In many cases EE will appear with ringed strictures. During upper endoscopy the endoscope should pass easily, however the mucosal lining is extremely fragile in the ringed or narrowed sections. The ringed strictures may appear at any level, but primarily in the mid esophagus as shown in the following figure.

Figure 1.Ringed strictures of EE. The white spots or patches indicate concentrations of eosinophils on the mucosal surface.

Figure 2.The esophagus will have an irregular mucosal pattern that appears as railroad track-like linear creases running perpendicular to the ringed strictures. This finding in EE is accentuated by chromoendoscopy using methylene blue dye to mark the creases.

Biopsies should be taken at multiple levels, mid, proximal, and distal with 2 specimens taken at each level since eosinophils may be patchy. The stomach and duodenum should be biopsied to examine for the possibility of associated eosinophilic gastroenteritis. Bouin's fixative should not be used as it makes eosinophil definition difficult. Pathologists should be requested to count eosinophils under a high powered field (hpf) - 400X. Diagnosis of EE is confirmed when 2 fields average >15eosinophils/hpf. Eosinophils are orange-red in color with a black nucleus, as shown below.

Figure 3. Biopsy of EE in distal esophagus. Arrows indicate a few of the many eosinophils in this slide.

Figure 4. Biopsy of EE in a ringed stricture of the mid esophagus. Arrows indicate a few of the many eosinophils in this slide.

Strictures with EE:
One third of our patients presented with EE/ringed stricture in the age group of 21-30. Age distribution is shown in Figure 5.

Figure 5. Number of patients with EE/ringed stricture in each age group at the for Esophageal & Swallowing Disorders.
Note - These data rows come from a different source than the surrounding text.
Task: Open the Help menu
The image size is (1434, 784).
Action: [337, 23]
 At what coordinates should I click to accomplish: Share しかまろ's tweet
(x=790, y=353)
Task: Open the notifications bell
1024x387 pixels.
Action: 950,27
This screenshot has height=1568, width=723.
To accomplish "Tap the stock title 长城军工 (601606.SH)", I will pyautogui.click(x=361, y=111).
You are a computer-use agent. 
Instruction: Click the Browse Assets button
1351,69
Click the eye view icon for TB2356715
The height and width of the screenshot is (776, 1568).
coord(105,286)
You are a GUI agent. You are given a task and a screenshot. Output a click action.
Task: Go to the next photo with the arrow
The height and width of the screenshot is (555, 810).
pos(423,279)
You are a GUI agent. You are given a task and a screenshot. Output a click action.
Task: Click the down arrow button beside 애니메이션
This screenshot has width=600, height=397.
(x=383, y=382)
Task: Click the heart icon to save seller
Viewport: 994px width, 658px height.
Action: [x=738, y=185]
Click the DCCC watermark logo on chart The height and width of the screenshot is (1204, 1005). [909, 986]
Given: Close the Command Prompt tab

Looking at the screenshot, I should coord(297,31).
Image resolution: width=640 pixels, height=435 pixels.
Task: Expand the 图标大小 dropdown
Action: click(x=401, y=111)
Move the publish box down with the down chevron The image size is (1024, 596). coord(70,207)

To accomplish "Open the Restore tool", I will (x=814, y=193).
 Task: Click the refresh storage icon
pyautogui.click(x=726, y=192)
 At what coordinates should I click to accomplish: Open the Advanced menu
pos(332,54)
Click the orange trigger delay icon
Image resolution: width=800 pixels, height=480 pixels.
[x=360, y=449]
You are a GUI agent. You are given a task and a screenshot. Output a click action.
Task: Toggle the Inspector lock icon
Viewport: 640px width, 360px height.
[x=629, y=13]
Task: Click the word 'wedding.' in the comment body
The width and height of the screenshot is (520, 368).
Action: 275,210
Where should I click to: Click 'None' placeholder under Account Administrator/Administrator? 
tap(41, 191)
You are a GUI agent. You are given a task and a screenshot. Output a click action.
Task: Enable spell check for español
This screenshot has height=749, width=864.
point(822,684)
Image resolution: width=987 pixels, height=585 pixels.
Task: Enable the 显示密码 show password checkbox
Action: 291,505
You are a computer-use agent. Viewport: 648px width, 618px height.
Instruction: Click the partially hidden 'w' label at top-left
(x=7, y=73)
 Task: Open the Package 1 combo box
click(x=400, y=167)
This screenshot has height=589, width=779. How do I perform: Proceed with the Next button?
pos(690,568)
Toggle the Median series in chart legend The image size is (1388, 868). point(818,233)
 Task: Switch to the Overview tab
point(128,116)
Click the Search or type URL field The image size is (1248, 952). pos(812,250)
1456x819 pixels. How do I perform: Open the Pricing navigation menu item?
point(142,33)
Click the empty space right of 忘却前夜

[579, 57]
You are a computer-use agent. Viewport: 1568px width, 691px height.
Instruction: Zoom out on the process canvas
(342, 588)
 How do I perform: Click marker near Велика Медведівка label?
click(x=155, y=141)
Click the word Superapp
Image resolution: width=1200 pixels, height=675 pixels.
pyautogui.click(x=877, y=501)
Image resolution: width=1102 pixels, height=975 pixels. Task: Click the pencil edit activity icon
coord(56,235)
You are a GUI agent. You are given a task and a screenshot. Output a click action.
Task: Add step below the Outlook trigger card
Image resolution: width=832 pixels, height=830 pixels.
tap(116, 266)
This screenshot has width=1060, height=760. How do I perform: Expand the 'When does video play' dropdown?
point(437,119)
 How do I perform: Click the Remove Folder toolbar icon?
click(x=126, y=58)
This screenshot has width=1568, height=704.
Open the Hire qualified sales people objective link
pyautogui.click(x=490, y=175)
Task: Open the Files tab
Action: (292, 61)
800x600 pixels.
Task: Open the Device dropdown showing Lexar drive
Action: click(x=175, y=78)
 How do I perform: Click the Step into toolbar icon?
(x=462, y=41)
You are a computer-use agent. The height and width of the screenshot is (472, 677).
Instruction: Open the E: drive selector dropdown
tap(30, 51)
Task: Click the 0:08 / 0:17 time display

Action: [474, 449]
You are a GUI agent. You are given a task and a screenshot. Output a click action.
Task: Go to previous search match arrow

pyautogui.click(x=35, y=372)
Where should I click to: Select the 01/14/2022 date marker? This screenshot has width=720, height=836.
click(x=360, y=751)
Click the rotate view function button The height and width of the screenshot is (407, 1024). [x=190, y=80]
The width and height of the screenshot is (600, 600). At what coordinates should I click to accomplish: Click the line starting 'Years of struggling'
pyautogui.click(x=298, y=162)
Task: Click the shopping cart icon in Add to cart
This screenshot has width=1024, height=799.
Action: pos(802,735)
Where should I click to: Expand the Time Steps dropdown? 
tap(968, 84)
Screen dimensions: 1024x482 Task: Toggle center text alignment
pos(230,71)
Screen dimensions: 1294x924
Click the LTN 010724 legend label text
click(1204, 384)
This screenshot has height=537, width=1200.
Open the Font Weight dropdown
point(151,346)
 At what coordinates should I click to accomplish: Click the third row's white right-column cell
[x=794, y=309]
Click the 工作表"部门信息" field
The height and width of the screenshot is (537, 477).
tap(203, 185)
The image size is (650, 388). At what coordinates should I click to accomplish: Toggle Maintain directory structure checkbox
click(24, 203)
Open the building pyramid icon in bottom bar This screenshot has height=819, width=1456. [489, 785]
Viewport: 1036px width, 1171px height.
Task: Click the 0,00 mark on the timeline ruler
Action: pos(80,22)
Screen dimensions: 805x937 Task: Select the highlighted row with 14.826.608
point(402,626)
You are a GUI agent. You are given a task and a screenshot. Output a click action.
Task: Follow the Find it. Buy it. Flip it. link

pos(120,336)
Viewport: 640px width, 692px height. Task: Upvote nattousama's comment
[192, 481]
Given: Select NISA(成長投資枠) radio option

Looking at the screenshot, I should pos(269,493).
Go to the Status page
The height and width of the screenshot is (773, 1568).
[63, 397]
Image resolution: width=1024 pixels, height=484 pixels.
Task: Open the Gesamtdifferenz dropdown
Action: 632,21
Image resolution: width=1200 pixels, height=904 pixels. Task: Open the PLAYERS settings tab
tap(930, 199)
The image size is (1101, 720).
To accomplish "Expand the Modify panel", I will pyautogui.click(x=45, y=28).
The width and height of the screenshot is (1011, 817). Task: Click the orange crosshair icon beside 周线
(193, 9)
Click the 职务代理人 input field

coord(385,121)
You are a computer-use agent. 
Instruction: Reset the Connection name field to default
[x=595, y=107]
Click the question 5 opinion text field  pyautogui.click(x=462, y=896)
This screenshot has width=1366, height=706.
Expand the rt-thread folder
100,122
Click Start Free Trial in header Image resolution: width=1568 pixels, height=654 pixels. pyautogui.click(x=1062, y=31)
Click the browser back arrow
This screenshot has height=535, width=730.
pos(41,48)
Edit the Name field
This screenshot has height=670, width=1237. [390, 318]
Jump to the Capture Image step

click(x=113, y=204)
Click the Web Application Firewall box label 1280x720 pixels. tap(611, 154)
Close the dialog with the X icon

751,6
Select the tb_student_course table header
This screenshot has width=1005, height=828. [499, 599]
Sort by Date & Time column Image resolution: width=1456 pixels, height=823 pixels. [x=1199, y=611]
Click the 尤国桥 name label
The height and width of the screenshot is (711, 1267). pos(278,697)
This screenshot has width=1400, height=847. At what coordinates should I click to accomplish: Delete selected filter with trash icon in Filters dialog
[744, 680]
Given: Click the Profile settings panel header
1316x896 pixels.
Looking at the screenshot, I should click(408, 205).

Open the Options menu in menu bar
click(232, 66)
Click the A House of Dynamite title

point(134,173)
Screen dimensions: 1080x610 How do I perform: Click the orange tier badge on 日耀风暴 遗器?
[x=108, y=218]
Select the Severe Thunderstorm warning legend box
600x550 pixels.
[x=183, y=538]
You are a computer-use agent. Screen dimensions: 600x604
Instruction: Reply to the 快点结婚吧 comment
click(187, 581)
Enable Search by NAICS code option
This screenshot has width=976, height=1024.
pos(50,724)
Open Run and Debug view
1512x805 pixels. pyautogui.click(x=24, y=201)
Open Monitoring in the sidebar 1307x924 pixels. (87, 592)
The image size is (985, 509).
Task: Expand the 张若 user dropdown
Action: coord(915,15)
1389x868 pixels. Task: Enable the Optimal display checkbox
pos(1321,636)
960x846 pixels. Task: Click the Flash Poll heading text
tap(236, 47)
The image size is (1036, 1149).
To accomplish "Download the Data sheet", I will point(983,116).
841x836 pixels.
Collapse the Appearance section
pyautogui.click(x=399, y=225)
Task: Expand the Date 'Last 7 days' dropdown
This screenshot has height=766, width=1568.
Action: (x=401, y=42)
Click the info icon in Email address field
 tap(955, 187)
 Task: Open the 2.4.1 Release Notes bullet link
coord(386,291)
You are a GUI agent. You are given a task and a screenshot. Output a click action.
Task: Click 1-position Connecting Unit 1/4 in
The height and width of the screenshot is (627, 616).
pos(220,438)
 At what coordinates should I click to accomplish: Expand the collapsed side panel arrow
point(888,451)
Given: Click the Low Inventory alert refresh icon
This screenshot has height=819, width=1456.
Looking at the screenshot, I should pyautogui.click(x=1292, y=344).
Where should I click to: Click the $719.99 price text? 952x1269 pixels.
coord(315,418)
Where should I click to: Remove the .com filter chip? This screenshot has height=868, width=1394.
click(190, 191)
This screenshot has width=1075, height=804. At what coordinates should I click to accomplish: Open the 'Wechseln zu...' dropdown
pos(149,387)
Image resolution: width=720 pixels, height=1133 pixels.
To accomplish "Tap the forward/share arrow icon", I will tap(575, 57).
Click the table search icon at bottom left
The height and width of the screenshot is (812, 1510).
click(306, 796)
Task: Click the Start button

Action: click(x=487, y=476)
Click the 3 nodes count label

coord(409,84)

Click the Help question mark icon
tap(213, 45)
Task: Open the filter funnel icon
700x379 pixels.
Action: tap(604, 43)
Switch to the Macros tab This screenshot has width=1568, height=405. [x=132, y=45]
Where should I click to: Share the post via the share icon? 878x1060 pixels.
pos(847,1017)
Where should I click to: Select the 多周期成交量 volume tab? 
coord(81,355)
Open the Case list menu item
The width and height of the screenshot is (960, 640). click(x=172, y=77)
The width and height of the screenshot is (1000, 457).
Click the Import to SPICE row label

Savary dilators were the initial selection for severe strictures, but Maloney dilators were also used under flouroscopy in some cases. Hydrostatic TTS dilators are not used for this type of stricture since the operator is unable to sense resistance of the stricture to stretching. The initial lumen dilation is performed in 2 increments of 1mm maximum, for each session, every 3 to 6 weeks with a goal of 16mm (final diameter) over a 4 to 6 month span. The average number of sessions to complete the goal was 4 and the average maximum dilation achieved was 46Fr. Slow dilation progression is considered safe and least likely to produce pain or major injury after dilation.

Although there is no single specific therapy for treatment of EE, there are several that have proven effective. PPI therapy is considered first as adjunctive therapy since acid reflux is known to occur in some patients. For patients with a food specific allergy, dietary elimination has produced variable results, but elemental (amino acid) diets, although difficult to tolerate because of taste, have been excellent in diminishing the number of eosinophils. For patients with non-specific food allergies, systemic and topical steroids are helpful. Dilation should be considered for severe strictures. Some helpful tips for the patient include modifying food consistency, careful chewing, liquid flushing and avoidance of voluntary regurgitation for food impactions, as this may cause perforation. Continued follow-up with repeat endoscopy and biopies are essential. EE is a chronic condition that requires long term therapy, consequently patients should be treated toward histologic normalcy keeping in mind that therapy may not cure the condition but may decrease complications.